__WHAT THE TASK REQUIRES__. Among the entries, which lines carry the string "Choose"? Copy each of them.

__RECORDS PROVIDED__.

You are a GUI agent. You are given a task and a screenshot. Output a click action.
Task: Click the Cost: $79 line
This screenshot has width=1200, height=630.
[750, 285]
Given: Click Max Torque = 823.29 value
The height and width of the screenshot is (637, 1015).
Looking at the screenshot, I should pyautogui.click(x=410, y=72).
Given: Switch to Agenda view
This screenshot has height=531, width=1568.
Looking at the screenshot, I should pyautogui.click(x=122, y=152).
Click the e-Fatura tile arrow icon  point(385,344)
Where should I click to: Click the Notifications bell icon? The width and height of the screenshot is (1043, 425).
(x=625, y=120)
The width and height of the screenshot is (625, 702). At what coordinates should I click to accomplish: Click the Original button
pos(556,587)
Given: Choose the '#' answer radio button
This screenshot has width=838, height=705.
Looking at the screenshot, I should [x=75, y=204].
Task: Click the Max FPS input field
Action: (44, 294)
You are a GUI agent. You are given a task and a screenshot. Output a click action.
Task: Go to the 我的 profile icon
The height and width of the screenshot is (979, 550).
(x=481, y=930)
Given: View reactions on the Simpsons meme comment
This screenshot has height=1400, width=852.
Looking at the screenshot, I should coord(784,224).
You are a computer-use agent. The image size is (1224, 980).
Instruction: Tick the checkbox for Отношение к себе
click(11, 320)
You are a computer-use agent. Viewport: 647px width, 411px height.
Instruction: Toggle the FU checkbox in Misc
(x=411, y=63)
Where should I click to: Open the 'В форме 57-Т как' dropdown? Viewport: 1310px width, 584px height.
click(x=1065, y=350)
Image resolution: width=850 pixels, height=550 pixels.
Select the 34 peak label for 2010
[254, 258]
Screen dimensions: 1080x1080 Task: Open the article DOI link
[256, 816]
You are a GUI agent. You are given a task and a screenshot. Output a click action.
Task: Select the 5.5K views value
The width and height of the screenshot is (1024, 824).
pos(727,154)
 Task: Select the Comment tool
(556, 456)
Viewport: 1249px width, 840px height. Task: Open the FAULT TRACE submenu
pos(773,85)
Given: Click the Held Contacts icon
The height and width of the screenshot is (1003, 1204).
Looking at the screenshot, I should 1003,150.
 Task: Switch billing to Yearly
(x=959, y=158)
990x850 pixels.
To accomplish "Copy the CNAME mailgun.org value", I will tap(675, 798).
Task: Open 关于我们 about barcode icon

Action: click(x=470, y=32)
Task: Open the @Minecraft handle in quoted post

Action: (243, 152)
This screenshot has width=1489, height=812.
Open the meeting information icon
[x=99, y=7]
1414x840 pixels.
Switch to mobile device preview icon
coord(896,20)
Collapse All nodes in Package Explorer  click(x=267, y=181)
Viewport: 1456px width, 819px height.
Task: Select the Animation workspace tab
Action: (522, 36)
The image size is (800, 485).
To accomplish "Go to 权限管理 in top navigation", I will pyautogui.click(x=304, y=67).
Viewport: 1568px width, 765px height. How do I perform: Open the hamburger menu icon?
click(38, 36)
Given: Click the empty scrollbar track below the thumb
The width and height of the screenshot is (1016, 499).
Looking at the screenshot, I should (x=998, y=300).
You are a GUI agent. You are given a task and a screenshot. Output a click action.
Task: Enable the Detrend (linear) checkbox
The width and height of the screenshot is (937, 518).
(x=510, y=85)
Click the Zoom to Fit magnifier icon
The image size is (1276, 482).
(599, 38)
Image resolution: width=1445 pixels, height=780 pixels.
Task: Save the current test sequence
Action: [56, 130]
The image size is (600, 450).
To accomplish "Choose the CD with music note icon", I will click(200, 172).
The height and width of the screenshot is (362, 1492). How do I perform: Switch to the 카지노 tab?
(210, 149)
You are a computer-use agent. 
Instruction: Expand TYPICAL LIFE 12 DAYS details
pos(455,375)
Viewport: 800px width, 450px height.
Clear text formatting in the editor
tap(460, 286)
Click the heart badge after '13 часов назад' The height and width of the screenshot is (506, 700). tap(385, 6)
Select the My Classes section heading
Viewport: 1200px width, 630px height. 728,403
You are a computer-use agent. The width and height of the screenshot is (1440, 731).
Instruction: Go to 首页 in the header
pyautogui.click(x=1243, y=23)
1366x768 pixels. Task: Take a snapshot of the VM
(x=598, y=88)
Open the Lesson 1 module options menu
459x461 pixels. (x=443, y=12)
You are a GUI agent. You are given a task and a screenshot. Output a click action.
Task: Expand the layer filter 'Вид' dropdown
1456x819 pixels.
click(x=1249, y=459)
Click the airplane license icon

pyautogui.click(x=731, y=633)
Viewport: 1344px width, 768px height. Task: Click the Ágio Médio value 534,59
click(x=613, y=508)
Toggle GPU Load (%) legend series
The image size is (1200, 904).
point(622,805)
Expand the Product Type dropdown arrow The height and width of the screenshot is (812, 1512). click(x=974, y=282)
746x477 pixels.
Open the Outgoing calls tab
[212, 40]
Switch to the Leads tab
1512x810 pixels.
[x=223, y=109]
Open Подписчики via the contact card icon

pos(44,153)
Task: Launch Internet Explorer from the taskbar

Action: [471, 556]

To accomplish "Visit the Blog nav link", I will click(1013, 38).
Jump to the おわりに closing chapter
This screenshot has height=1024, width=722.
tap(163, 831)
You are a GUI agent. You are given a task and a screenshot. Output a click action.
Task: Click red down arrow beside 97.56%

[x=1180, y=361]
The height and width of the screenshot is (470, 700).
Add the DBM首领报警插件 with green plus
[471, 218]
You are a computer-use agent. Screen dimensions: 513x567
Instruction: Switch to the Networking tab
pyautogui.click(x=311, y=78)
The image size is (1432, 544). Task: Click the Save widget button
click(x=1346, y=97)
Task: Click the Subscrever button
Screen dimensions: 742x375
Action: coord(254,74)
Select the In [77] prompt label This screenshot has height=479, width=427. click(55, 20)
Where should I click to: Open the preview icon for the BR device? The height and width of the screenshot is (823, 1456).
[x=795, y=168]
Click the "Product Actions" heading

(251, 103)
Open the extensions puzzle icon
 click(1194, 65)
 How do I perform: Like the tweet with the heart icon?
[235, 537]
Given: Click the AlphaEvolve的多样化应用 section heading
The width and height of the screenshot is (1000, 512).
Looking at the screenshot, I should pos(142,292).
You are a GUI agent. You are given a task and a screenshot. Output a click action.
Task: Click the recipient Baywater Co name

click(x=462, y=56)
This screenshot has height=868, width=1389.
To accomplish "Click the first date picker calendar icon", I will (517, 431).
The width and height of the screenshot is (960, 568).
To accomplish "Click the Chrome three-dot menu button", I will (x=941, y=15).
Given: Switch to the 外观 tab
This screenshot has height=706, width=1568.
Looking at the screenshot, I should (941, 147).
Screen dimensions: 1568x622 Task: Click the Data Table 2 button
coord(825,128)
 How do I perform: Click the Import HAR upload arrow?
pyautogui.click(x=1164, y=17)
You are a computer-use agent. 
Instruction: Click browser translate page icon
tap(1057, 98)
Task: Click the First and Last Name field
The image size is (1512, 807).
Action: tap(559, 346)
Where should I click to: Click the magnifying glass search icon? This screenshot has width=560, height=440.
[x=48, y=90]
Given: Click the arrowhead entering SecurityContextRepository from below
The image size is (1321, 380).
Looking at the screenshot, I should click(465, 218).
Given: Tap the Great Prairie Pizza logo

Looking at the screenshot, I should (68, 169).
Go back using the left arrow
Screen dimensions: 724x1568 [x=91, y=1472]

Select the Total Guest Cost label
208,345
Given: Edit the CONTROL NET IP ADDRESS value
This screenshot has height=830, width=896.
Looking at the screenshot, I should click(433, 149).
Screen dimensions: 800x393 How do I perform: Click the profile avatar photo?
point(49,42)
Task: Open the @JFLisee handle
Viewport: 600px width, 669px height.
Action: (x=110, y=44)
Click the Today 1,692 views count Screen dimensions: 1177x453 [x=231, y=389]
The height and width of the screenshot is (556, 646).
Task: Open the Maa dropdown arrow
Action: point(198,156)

__RESULT OF THE TASK__.
Given: Choose the '#' answer radio button
To accomplish "Choose the CD with music note icon", I will click(200, 172).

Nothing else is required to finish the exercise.